Provided material:
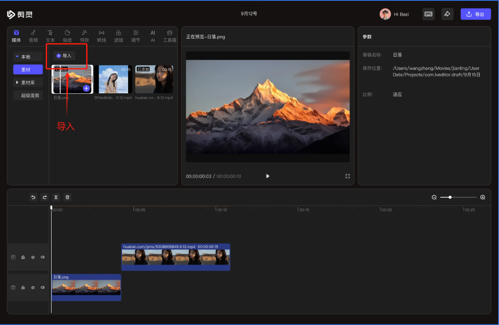Lock the huaban.com video track

click(23, 258)
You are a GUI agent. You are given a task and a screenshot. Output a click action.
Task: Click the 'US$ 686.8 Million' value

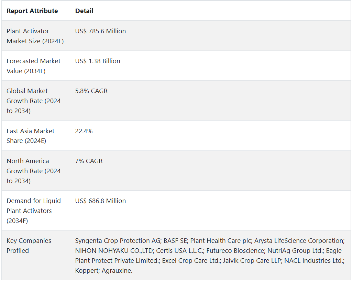(100, 201)
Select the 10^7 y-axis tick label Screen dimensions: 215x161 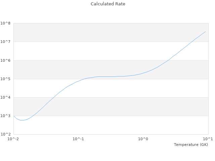click(x=6, y=42)
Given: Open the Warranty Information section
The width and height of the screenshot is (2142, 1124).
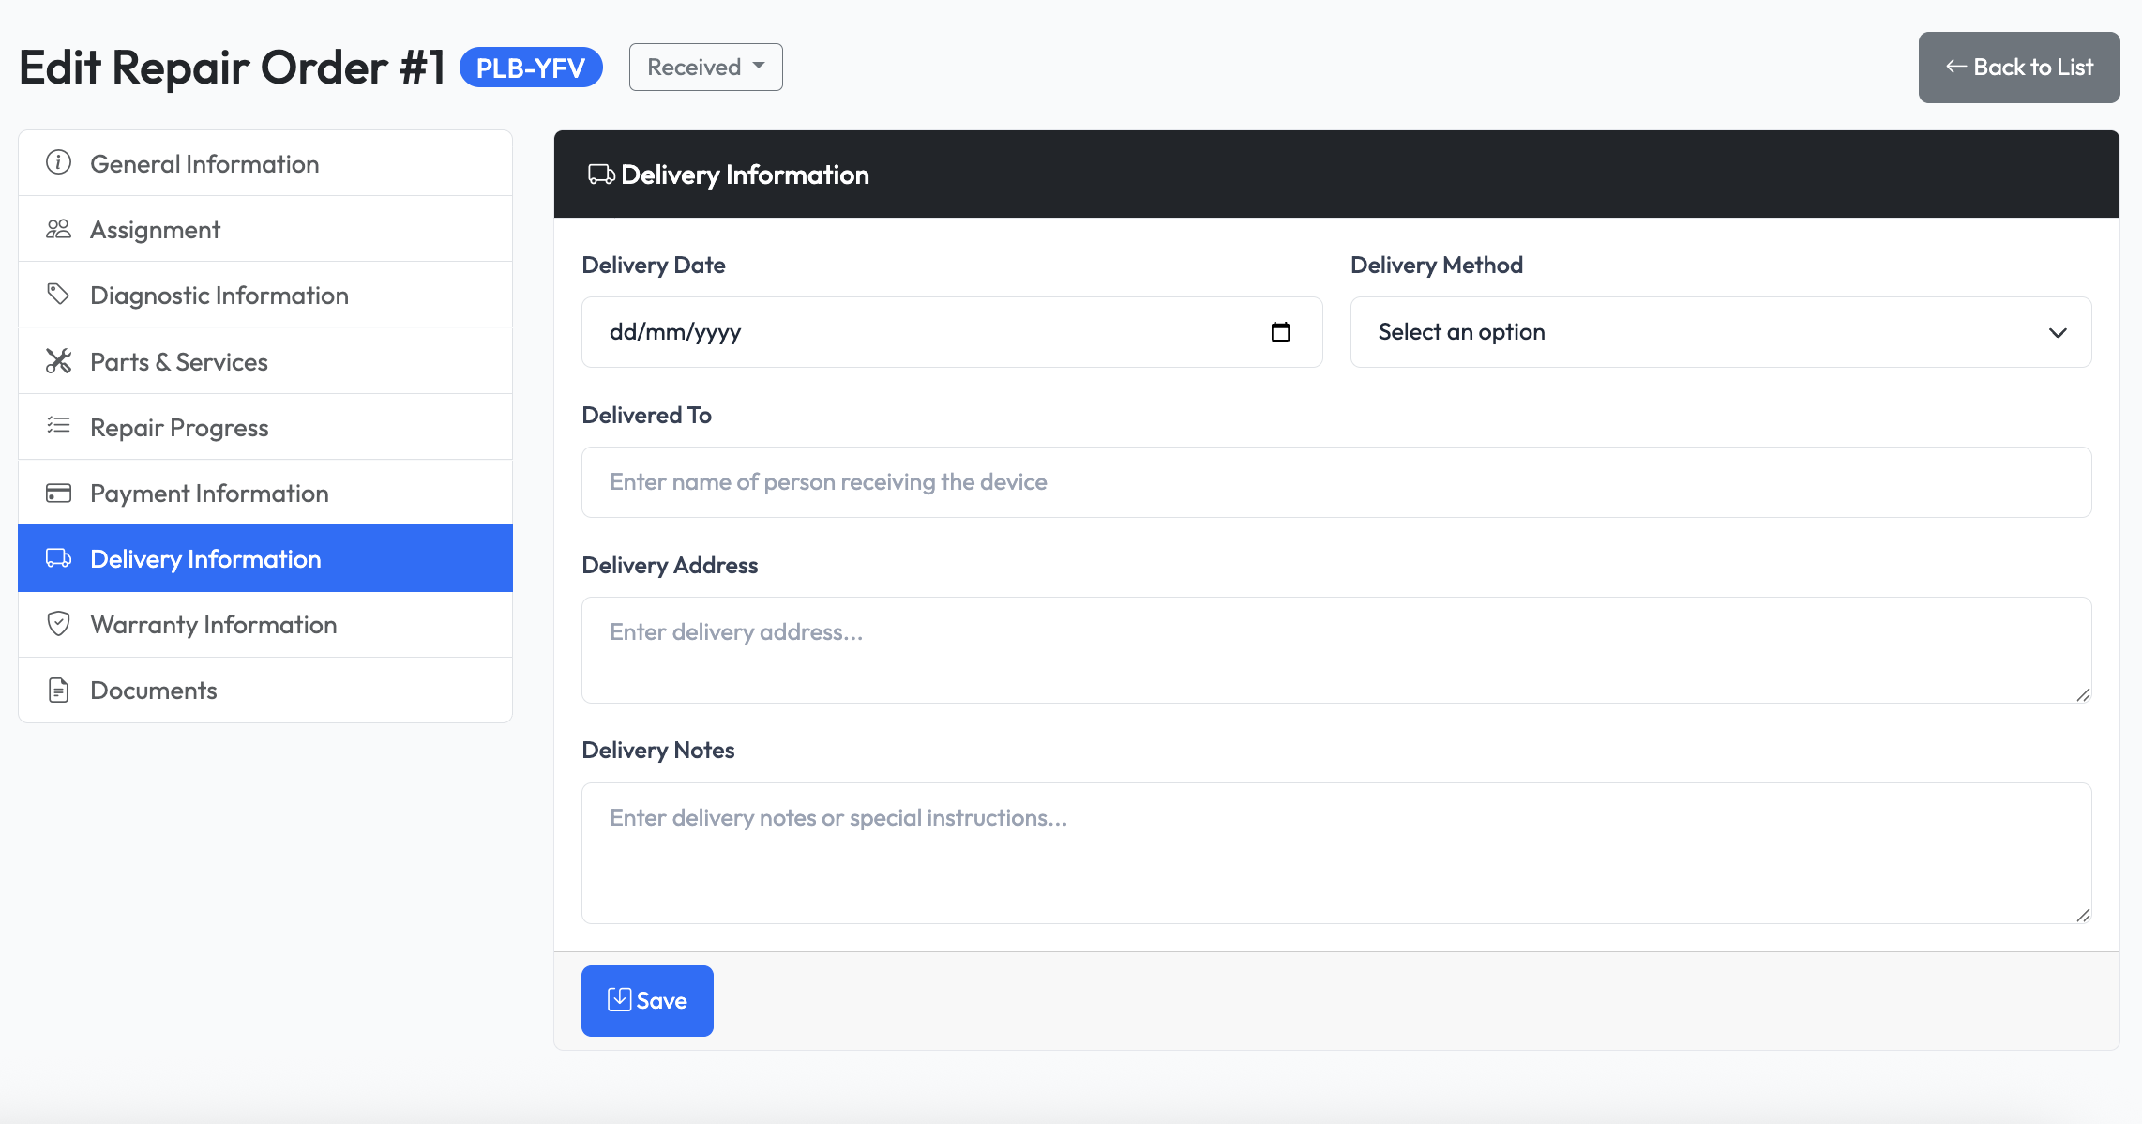Looking at the screenshot, I should click(x=213, y=624).
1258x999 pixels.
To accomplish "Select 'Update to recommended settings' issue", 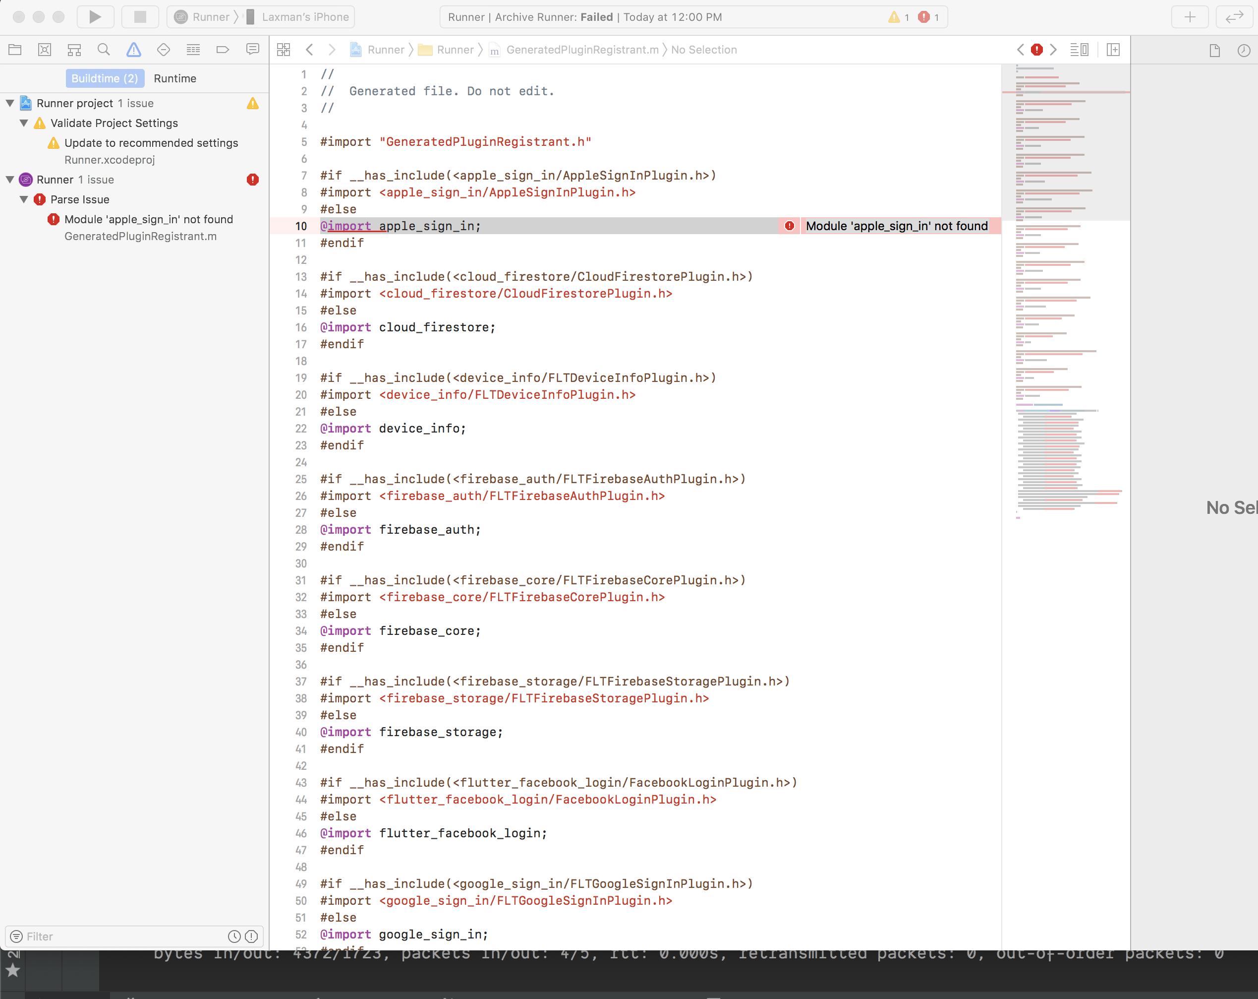I will point(151,143).
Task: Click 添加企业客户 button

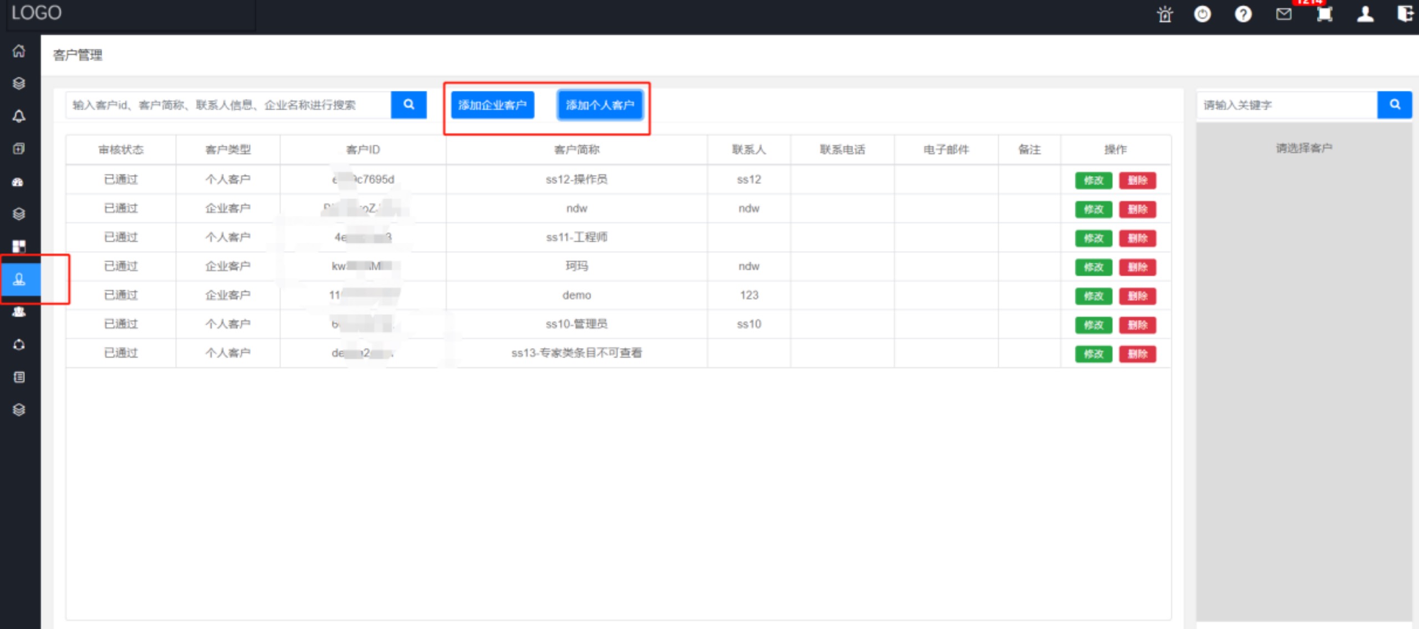Action: (x=492, y=105)
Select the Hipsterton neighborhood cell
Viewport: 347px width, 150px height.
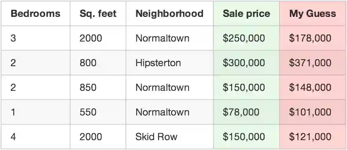tap(158, 63)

Your instructions: Which lines of the records above contain the word "width"? Copy each one out.

Output:
The width and height of the screenshot is (2142, 1124).
Viewport: 347px width, 150px height.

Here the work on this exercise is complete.